(Records provided Opens)
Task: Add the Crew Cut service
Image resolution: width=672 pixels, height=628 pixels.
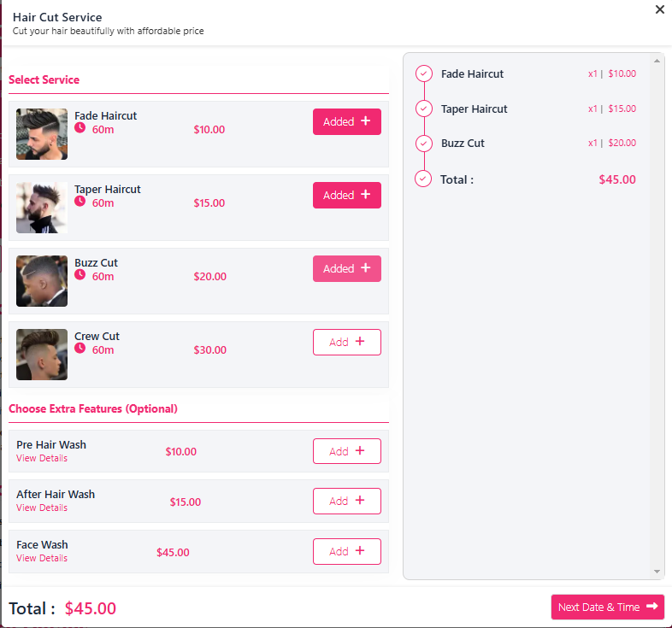Action: (347, 342)
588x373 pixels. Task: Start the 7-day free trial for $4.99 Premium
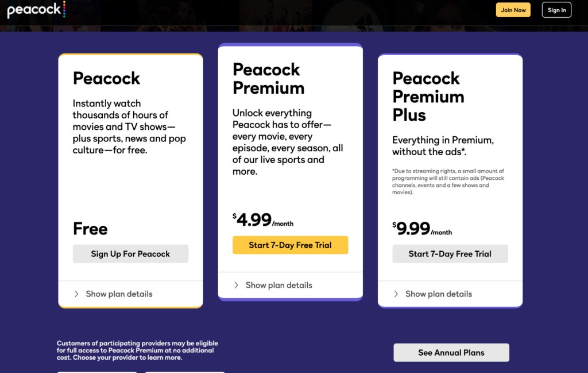tap(290, 245)
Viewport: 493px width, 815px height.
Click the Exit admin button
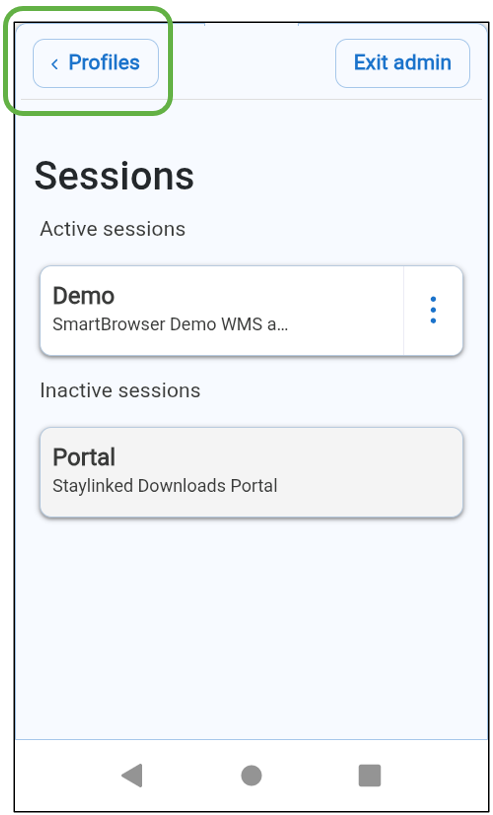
(Records provided Closes)
**Task brief**
In the copy, no pictures should appear; the records themselves must be repeated exactly.

**Solution for this problem**
Task: Add the Crew Cut service
Image resolution: width=672 pixels, height=628 pixels.
Action: (347, 342)
588x373 pixels. Task: Start the 7-day free trial for $4.99 Premium
tap(290, 245)
Viewport: 493px width, 815px height.
Click the Exit admin button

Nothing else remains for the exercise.